Configuring a certificate-based access control policy

Certificate-based access control policies allow you to authorize access to a device (for example, an HTTPS server) based on the attributes of an authenticated client's certificate.

A certificate-based access control policy is a set of access control rules (permit or deny statements), each associated with a certificate attribute group. A certificate attribute group contains multiple attribute rules, each defining a matching criterion for an attribute in the certificate issuer name, subject name, or alternative subject name field.

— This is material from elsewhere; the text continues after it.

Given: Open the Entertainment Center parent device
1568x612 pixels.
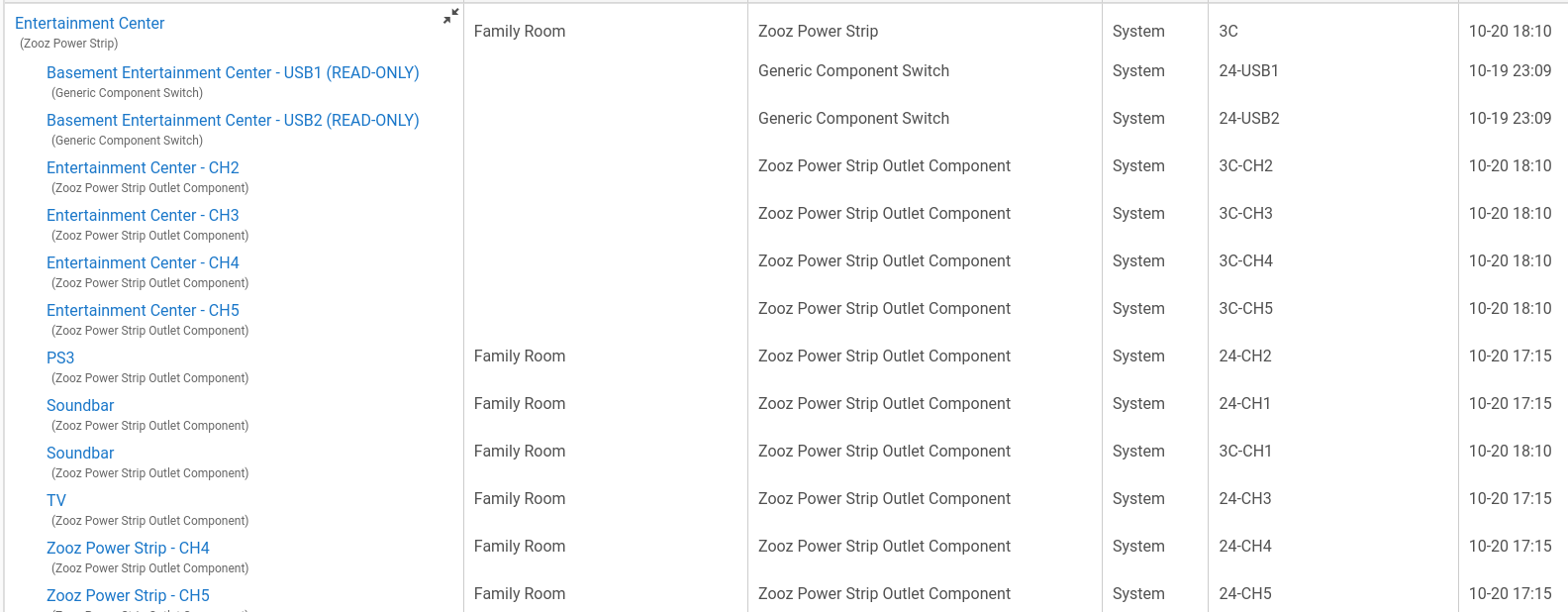Looking at the screenshot, I should tap(90, 23).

If a certificate matches all attribute rules in a certificate attribute group associated with an access control rule, the system determines that the certificate matches the access control rule. In this scenario, the match process stops, and the system performs the access control action defined in the access control rule.

The following conditions describe how a certificate-based access control policy verifies the validity of a certificate:

To configure a certificate-based access control policy:

Step

Command

Remarks

1. Enter system view.

system-view

N/A

2. Create a certificate attribute group and enter its view.

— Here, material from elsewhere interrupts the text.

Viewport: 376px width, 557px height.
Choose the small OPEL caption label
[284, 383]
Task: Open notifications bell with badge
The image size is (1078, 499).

pki certificate attribute-group group-name

By default, no certificate attribute groups exist.

3. (Optional.) Configure an attribute rule for issuer name, subject name, or alternative subject name.

attribute id { alt-subject-name { fqdn | ip } | { issuer-name | subject-name } { dn | fqdn | ip } } { ctn | equ | nctn | nequ} attribute-value

By default, not attribute rules are configured.

4. Return to system view.

quit

N/A

5. Create a certificate-based access control policy and enter its view.

pki certificate access-control-policy policy-name

By default, no certificate-based access control policies exist.

6. Create a certificate access control rule.

rule [ id ] { deny | permit } group-name

By default, no certificate access control rules are configured, and all certificates can pass the verification.

You can create multiple certificate access control rules for a certificate-based access control policy.